Forward-thinking is a point of pride for the team.
"We're always looking at our processes with an eye towards the future," said IAM Associate Director Chris Stucker. "How do we improve the way we document things, automate what makes sense, and make life easier for our users?"
An example of a less-visible, but equally important, IAM initiative is lifecycle management of a user's identity, also known as the Joiners, Movers and Leavers (JML) process. The core objective of an IAM system is one digital identity per individual. An identity firmly established must be maintained, modified and monitored. When, for example, an employee at the university starts, he or she is provisioned to use particular applications, systems and databases. Through the course of a career at the U, roles and responsibilities, and therefore, access requirements change. Lastly, when the person ultimately departs the university, IAM must close the identity/access loop.
While the JLM end game is to automate provisioning, reprovisioning, and deprovisioning, humans still significantly factor in. User access reviews via SailPoint IdentityIQ, for example, will require all managers to periodically review employees' access to a list of high-risk applications.
"There are certain things you should have access to simply by virtue that you're at the University of Utah, or by virtue of working in UIT ... or if you're a nurse or physician,” Stucker said. “Access can come inherently based on a person's role, or it may be associated with a particular building."
Day-to-day IAM operations include things like consolidating the U's central Active Directory (AD) systems to be "more logical, more manageable, and more secure," Stucker said. The AD is the directory service developed by Microsoft that automates network management of user data, security, and distributed resources. IAM is responsible for AD issues on an enterprise, or domain, scale. Other tasks include setting up new user accounts, processing employee termination requests, and supporting users while on- and off-boarding various systems.
"One of the more enjoyable things about working in IT, period, is there's always something new, (and) a new way to configure things," said IAM Systems Engineer Steve Adams.
IAM Systems Administrator Bryan Wooten lauded collaboration as key to IAM's success.

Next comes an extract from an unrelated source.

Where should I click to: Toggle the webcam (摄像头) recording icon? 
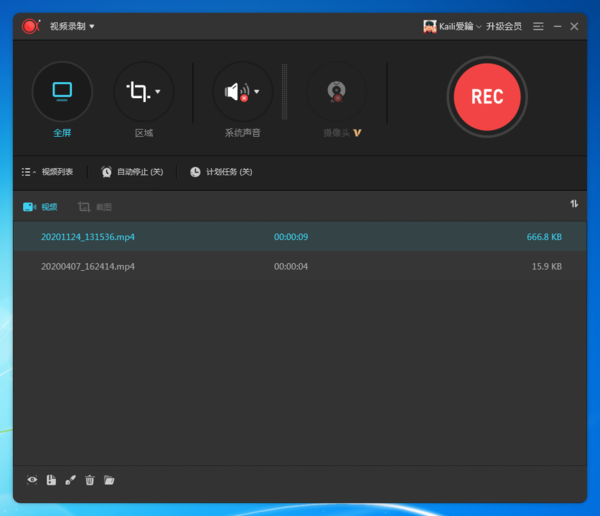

"We actually touch every department on campus," Wooten said. "We have the opportunity to meet and work with every department, from the hospital to the campus side, to the different colleges ... For me, they always bring up new challenges and new ideas, and it’s nice to work with other people. We have a fairly broad view of the campus. Everything on campus goes through us, whether they know it or not. ... Nothing happens without logging in."
"We know we're making other people's jobs easier," added IAM Systems Engineer Cody Hudson. "I think that's the best part."